Sam Black, Bryan Gottlieb, and Tom Ross gather together for a triple threat of the hottest questions surrounding Standard and Modern going into SCG CON this weekend! Vote for your favorite at the end!

Welcome to another edition of

Fact or Fiction!

Today, Sam Black, Bryan Gottlieb, and Tom Ross are here to render
their verdicts on five statements about
the Season Two Invitational and some hot topics in Magic: the
Gathering. Don’t forget to vote for the winner at the
end!

1. With Atsushi Nakashima’s win at GP Shizuoka, Golgari
Midrange is the Standard deck to beat in the Standard portion of the
Season Two Invitational.

Sam Black: Fiction
. There’s nothing especially groundbreaking in Atsushi’s deck. Standard is
a balanced format with Golgari, Jeskai, Izzet, and possibly Boros Aggro
occupying a top tier. I’d put Mono-Red, Mono-Blue, Selesnya, Dimir/Grixis
Control and other decks a level below that, and I’d add that there’s a lot
of room for other decks like Midrange and control Boros decks, ramp
strategies, and a lot of other fringe options beyond that that aren’t
really all that much less competitive.

--

-- The tasks --
• a. Name every writer the Fact or Fiction article says is giving verdicts.
• b. In the Fact or Fiction article, put "Simic" in place of "Golgari". Then write out the part that opens with the words containing "1. With Atsushi" and closes with "much less competitive.".
• c. According to the Fact or Fiction article, who won GP Shizuoka?
The listing has nothing to do with any of this.

-- Extracted entries --
--

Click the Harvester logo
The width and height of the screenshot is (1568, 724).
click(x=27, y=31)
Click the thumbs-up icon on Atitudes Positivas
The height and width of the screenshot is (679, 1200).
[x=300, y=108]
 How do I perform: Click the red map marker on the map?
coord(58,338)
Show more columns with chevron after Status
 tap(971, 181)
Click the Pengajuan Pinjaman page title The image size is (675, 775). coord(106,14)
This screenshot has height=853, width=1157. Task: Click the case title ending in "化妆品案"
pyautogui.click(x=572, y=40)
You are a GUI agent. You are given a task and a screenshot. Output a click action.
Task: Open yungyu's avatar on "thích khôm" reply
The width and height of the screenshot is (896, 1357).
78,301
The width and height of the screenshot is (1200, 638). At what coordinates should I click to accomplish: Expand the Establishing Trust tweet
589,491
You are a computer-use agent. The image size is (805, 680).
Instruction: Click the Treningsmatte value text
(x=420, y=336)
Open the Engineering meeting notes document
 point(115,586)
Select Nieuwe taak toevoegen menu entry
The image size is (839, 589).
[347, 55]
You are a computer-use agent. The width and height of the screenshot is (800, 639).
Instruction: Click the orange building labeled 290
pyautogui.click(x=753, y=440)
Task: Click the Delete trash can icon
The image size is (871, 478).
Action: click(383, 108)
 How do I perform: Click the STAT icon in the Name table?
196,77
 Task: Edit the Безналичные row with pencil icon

--

-- The answers --
• a. Sam Black, Bryan Gottlieb, Tom Ross

• b.
1. With Atsushi Nakashima’s win at GP Shizuoka, Simic
Midrange is the Standard deck to beat in the Standard portion of the
Season Two Invitational.

Sam Black: Fiction
. There’s nothing especially groundbreaking in Atsushi’s deck. Standard is
a balanced format with Simic, Jeskai, Izzet, and possibly Boros Aggro
occupying a top tier. I’d put Mono-Red, Mono-Blue, Selesnya, Dimir/Grixis
Control and other decks a level below that, and I’d add that there’s a lot
of room for other decks like Midrange and control Boros decks, ramp
strategies, and a lot of other fringe options beyond that that aren’t
really all that much less competitive.

• c. Atsushi Nakashima